2 commentsMy MA Thesis
In ‘researching’ my MA dissertation I came across this little gem, a Good Housekeeping advert from would you believe it 1988, obviously riding on the back of much anti-feminist sentiment. This poster is used by a scholar in an essay to make some very serious points about so-called ‘post-feminism’, but though I see point they’re making, I just can’t help seeing this kind of thing as rather funny. There’s an event better picture from Women’s Day (that I can’t be bothered to scan in), of Barbara Bush posing immaculately in Pearls on a White House sofa, superimposed with speech marks it reads: “Women’s Lib made me feel inadequate and useless”.
I feel like this dissertation, now more then anything else, is impeding me from getting on with the rest of my life. What doesn’t help matters is that I’ve been reading some fairly subversive literature recently slamming post-modern academia, and feminists in particular. Nick Cohen posits that, as well as certain historical factors, it is the academic left’s insistence on ‘theorizing’ identity politics, it’s zombie like fixation on ‘otherness’ and ‘the tyranny of the signifier’, that accounts for its current impotency and lack of moral compass. It’s an argument I find rather appealing having just come through the ‘cultural studies’ experience myself. A typical reading list at a university in the thrall of the ‘post’ies will contain a couple of essays by Enlightenment thinkers early on, and then the rest will be reams and reams of post-modern ‘theory’ characterised for the most part by unnecessary complex language and obscurantism. The general feeling is that the harder to read or understand something is, then the more worthy and important it must be. Maybe this sounds a bit anti-intellectual or plebeian even. But I honestly think George Orwell would be turning in his grave at some of this crap.
In 1996 Dennis Dutton, the editor of Philosophy and literature, opened an annual Bad Writing Contest. The winner in 1999, as Cohen highlights in his book What’s Left: How Liberals Lost their Way, was the radical marxist feminist theorist Judith Butler.
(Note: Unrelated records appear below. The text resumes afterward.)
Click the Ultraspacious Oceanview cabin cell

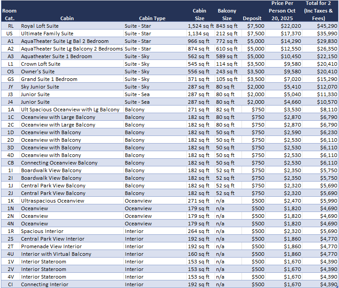pos(52,201)

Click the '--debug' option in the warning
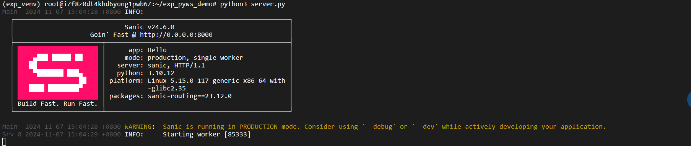point(379,126)
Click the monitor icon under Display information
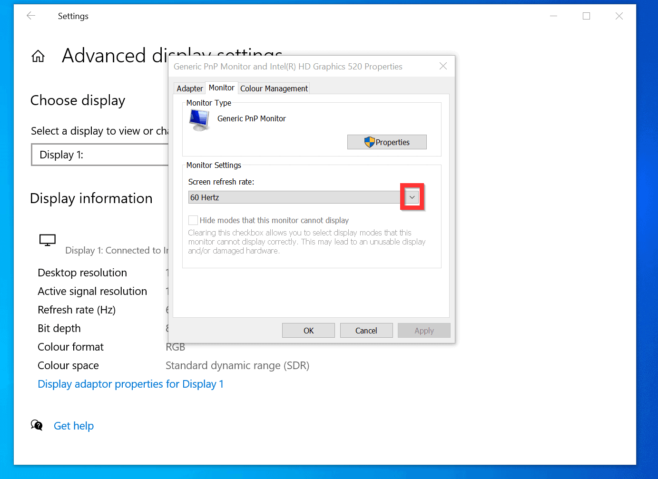658x479 pixels. point(47,240)
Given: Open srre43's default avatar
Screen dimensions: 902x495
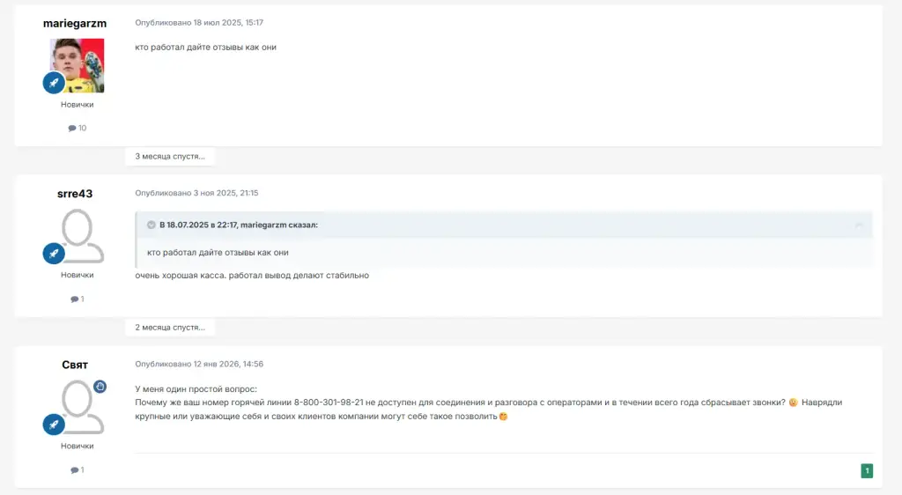Looking at the screenshot, I should [x=78, y=236].
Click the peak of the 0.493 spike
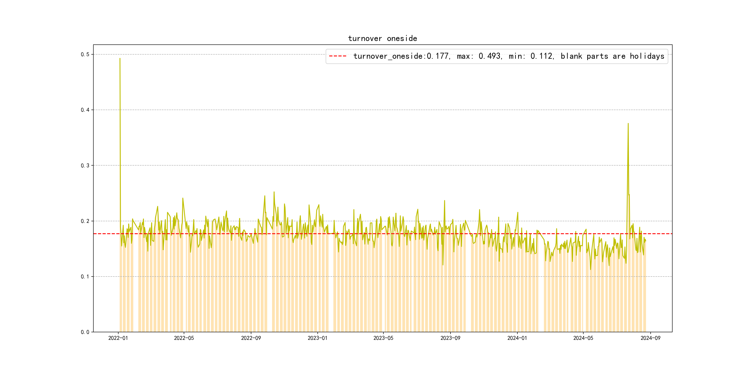 point(120,58)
There are several of her texts on my reading list, all of potential use in my dissertation – so help me god. Here is the winning entry in all its glory:
The move from a structuralist account in which capital is understood to structure social relations in relatively homologous ways to a view of hegemony in which power relations are subject to repetition, convergence, and rearctiulation brought the question of temporality into the thinking of structure, and marked a shift from a form of Althusserian theory that takes structural totalities as theoretical objects to one in which the insights into the contingent possibility of structure inaugurate a renewed conception of hegemony as bound up with the contingent sites and strategies of the rearticulation of power.
What, except on a very abstract level, does this have to do with reality? And what right do the writers of such stuff have to claim they are coming from the left? Is it any wonder that I’m beginning to take the view that the ‘University experience’ for many of my generation is a complete sham and a swindle?